It wounds Roy Williams that North Carolina has lost five of its seven men's basketball games in 2010 and started 2-4 in the ACC.
Almost as bad as the losing is how the Tar Heels have arrived at their 13-8 record heading into tonight's game at Virginia Tech. In three of their ACC losses, the Heels have scored in the 60s, 20 points below their season average and about 40 points south of where Williams would prefer the tempo to be played.
"I do love to run the ball," Williams said. "One of the reasons I want to play so fast is because in coaching you have all these negative thoughts."
In 21 games, UNC has scored in the 60s four times, that's twice as many as last year's national title team posted in 38 games and the same number as the 2007-08 Final Four team.
The Heels still rank second in the ACC in scoring, at 80.9 points per game, and among the national leaders in tempo, according to statistics compiled by Ken Pomeroy, but those numbers have been padded with nonconference outbursts against Presbyterian (103 points), Marshall (98) and N.C. Central (89).
In the ACC, points have been tougher to come by, with the Heels scoring 64 in a loss to Clemson, 69 vs. Wake Forest and 60 in Sunday's home loss to Virginia.
"We're not getting as many easy ones," Williams said, referring to points in transition.
Williams said UNC had three transition opportunities against Virginia which came up empty, despite out-numbering UVa's defense.
For every 20 minutes like UNC had in the second half against N.C. State on Jan. 26, where everything was clicking and the Heels were creating offense with their defense, Carolina has struggled through segments of over-thinking and a lack of execution.
"I think guys are focusing too much on running the offense and trying to do everything so perfectly," sophomore guard Larry Drew II said. "You can't go out there thinking the game. You've just got to let it come more naturally."

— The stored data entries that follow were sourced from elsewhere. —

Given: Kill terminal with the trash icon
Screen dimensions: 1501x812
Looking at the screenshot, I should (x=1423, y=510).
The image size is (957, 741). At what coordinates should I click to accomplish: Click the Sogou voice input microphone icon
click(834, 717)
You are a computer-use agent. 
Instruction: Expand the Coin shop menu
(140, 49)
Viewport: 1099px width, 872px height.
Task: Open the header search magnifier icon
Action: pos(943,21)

Carolina's scoring average is only off by nine points from last season but the balance is gone. Forwards Ed Davis (14.0 points per game) and Deon Thompson (14.7) are the only players in double figures.

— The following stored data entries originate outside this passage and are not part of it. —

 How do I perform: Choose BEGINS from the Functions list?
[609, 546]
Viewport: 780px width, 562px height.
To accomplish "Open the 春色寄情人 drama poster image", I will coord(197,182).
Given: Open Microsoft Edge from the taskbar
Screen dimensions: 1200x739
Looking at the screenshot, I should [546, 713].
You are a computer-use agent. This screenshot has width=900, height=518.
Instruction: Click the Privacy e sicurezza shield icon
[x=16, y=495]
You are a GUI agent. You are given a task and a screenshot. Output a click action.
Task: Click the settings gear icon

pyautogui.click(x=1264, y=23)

Drew II has been more aggressive in the past two games, averaging 16.5 points per game - seven above his season average - but the production on the wings has been inconsistent.

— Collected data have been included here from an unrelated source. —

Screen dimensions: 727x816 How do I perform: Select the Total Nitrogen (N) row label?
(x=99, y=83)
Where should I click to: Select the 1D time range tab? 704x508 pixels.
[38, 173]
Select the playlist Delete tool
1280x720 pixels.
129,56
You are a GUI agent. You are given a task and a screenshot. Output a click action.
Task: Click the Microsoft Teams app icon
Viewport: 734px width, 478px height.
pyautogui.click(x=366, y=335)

Senior Marcus Ginyard hasn't hit his scoring average (8.1 ppg) since returning from a sprained right ankle six games ago. Ginyard, scored double digits in five of the first seven games but not since.
Williams believes Ginyard, who missed the majority of the 2008-09 season with a foot injury, is still dealing with injury issues but clearly confidence is a problem.
Ginyard is shooting just 6-of-28 since returning from the injury. Williams called Ginyard a "marvelous kid" but also said he's tired of worrying about his psyche.
"It's put up or shut up kinda time," Williams said. "I get tired of worrying about somebody's psyche. I mean, my God, play the dadgum game."